O MAI assumia, no mesmo despacho, que “a comparabilidade de soluções implicaria a abertura de novo procedimento, com um novo caderno de encargos que expressamente admitisse diversas soluções técnicas e tecnológicas, de modo a proceder-se a uma análise custo/benefício aberta a todas estas soluções”. Ou seja, havia a possibilidade de se lançar um novo caderno de encargos que não estivesse limitado à tecnologia TETRA usada pela Motorola, mas que considerasse também as novas tecnologias e redes públicas, ou seja, das operadoras de telemóveis.

“Caso venha a anular-se o presente procedimento, deve ser essa a solução a adoptar”, recomendou António Costa no mesmo documento. No entanto, apesar disso, o MAI não anulou a adjudicação do SIRESP à Motorola — preferiu renegociar o contrato — e não abriu um concurso em que as operadoras móveis pudessem participar. O Observador enviou questões sobre este assunto ao gabinete do primeiro-ministro na passada sexta-feira, mas não obteve respostas durante uma semana.

Ao longo de 2005 e de 2006, houve várias reuniões a nível técnico e político no MAI com as equipas da Optimus, que também envolveram Fernando Rocha Andrade, então secretário de Estado da Administração Interna — hoje secretário de Estado dos Assuntos Fiscais. Em resposta ao Observador, Rocha Andrade reconhece que “existiram contactos com representantes da Optimus, por solicitação destes, após a notícia de que o Governo estava a renegociar a proposta com o consórcio concorrente”, mas acrescenta que “esses contactos nunca se traduziram numa proposta formal da Optimus”. Na verdade, a Optimus nunca apresentou uma proposta formal porque não foi aberto um novo concurso, mas entregou uma proposta informal: um documento com a designação de “Análise Prévia do Caderno de Encargos” do SIRESP, a que o Observador teve acesso.

A proposta otimista da Optimus: todos os critérios menos um

O documento da Optimus, datado de Maio de 2005, dizia que a operadora era capaz de cumprir em pleno os requisitos relativos ao “dimensionamento e arquitetura de rede” e todos os outros relativos a “comunicações de voz, serviços suplementares, comunicações de dados e cobertura”.

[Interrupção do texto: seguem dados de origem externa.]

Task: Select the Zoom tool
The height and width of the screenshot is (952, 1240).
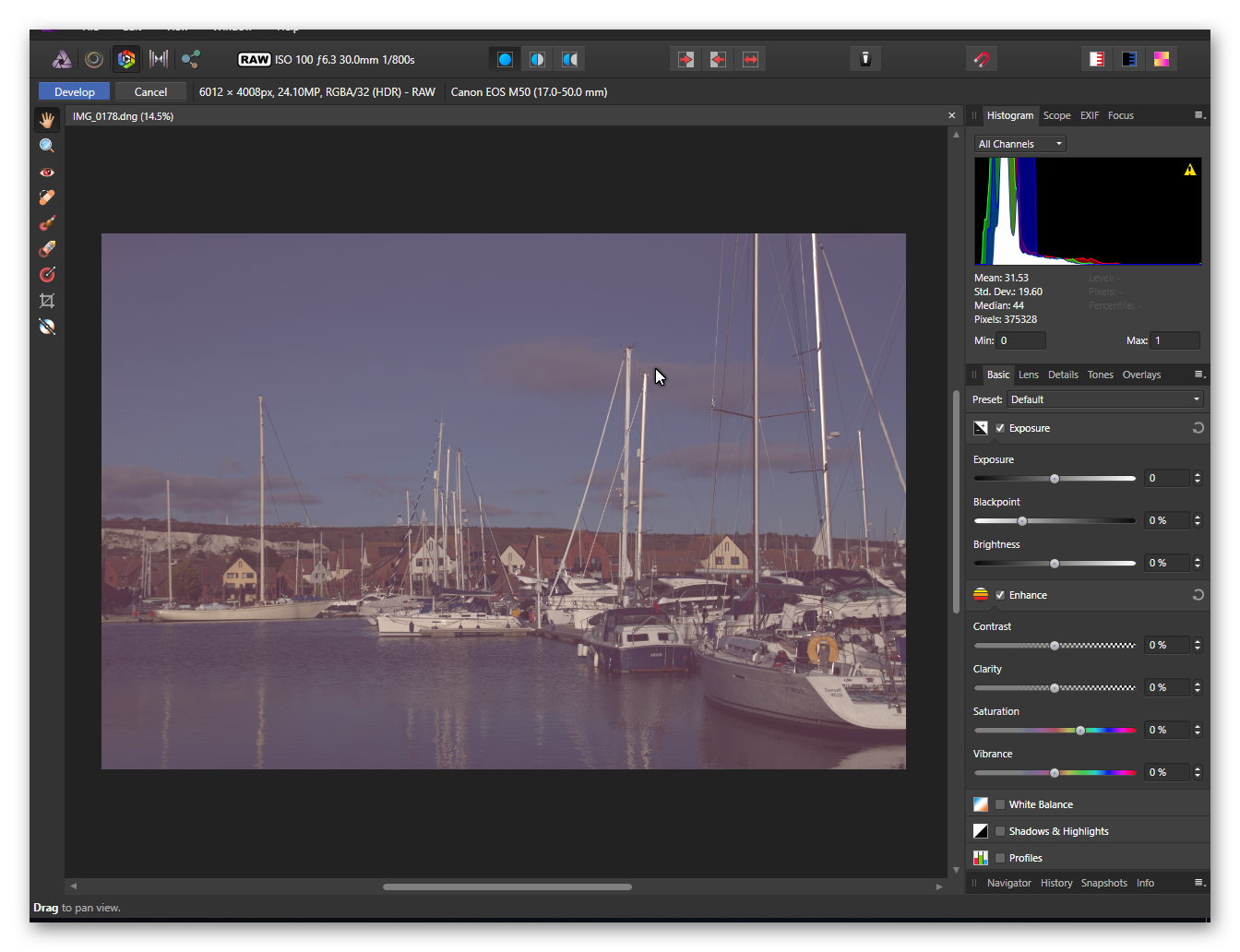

O única funcionalidade exigida que a Optimus assumia não conseguir cumprir no imediato era relativo “à capacidade de comunicação direta ponto-a-ponto”, que na gíria técnica do caderno de encargos está identificado pelo acrónimo DMO (Direct Mode). Trata-se do funcionamento dos terminais de rádio como se fossem walkie-talkies e da comunicação entre dois aparelhos com um rádio no meio a fazer de antena para retransmitir o sinal entre os outros dois. A empresa da Sonae escreveu no documento a que o Observador teve acesso que, embora não tivesse essa tecnologia disponível, detinha “informações de que a D2 [uma operadora alemã] estava a testar terminais dual-mode” que permitiam o DMO. Um ano depois, em 2006, quando António Costa adjudicou o contrato em definitivo à Motorola, essa tecnologia já seria uma possibilidade nas empresas de telemóveis.